- Born: July 14, 1882 Austria-Hungary
- Died: November 9, 1923 (aged 41)
- Education: University of Chicago
- Occupations: Intelligence officer; spy;
- Known for: Implication in the Ambassadors' Plot to assassinate Lenin

= Xenophon Kalamatiano =

American intelligence officer (1882–1923)

Xenophon de Blumenthal Kalamatiano (14 July 1882 – 9 November 1923) was an American intelligence agent recruited from the University of Chicago to serve in Russia as part of the Allied intervention in the Russian Civil War.

Along with co-conspirator Boris Savinkov, he was implicated in the Ambassadors' Plot to assassinate Vladimir Lenin in 1918, which the press misnamed the Lockhart—Reilly plot, after two of its principal agents. The plot failed after it was eventually uncovered by the Cheka, and the Bolsheviks responded by escalating the Red Terror.

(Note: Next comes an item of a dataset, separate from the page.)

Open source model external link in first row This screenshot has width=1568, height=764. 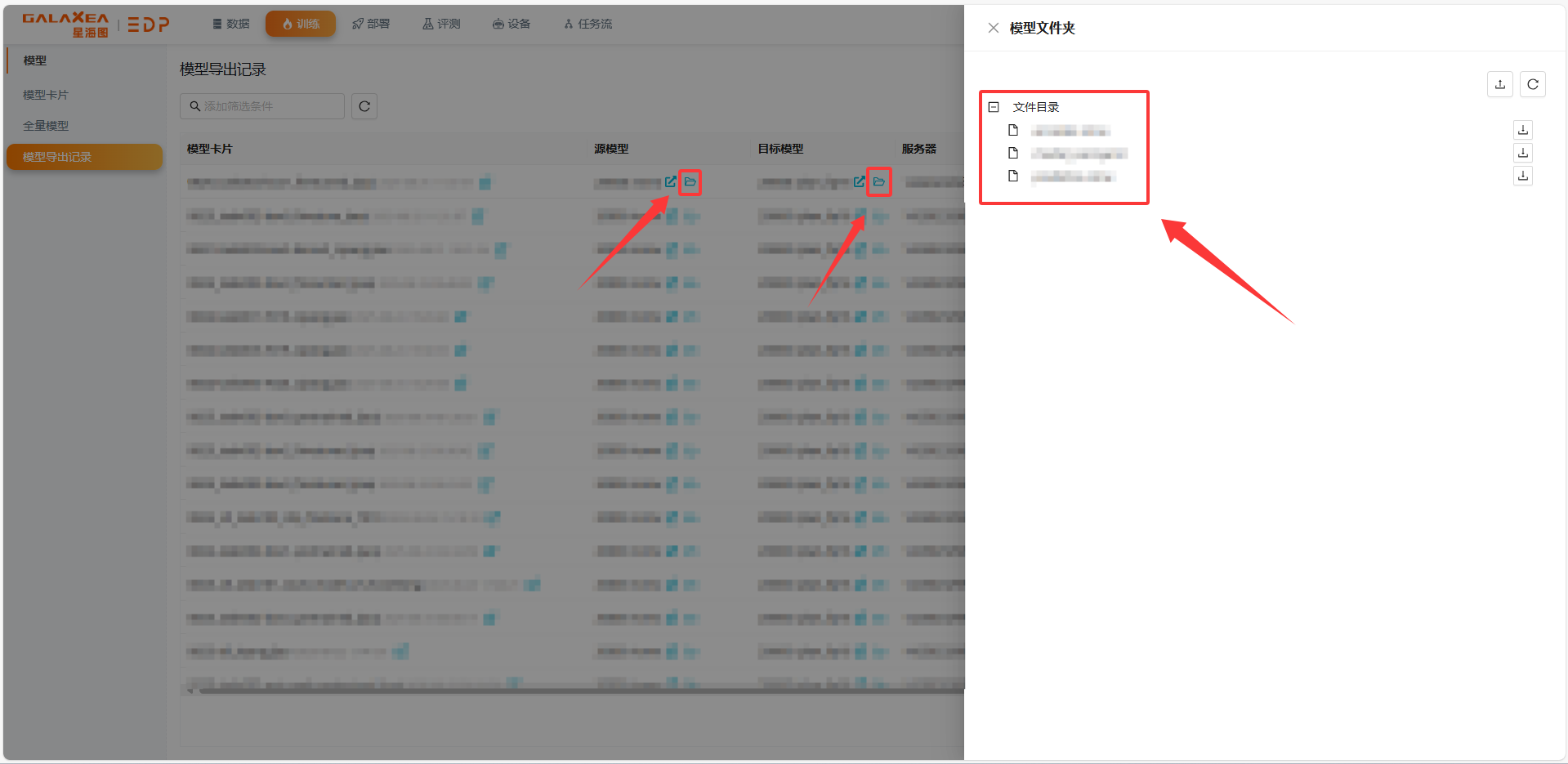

According to Barnes Carr, U.S. Secretary of State Robert Lansing initiated the plot after Lenin seized power in October 1917 and removed Russia from the World War I.

==Early life and education==

Born in Austria, the only son of a Greek father and a Russian mother, he became the chief field agent for DeWitt Clinton Poole, U.S. Consul General in Moscow, and American spymaster in Revolutionary Russia.

Kalamatiano was a student at University of Chicago and became involved with the "Chicago Group" of Russophiles and information gathers that included the university president William Rainey Harper and philanthropist and world traveller Charles Richard Crane Dr. Harper's son Samuel N. Harper joined the group, and as the US did not have a CIA at the time, an as overseas spies in the U.S. State Department and Office of Naval Intelligence were hampered by budgets and politics, reports from "U.S. casuals" and affiliated citizens were solicited.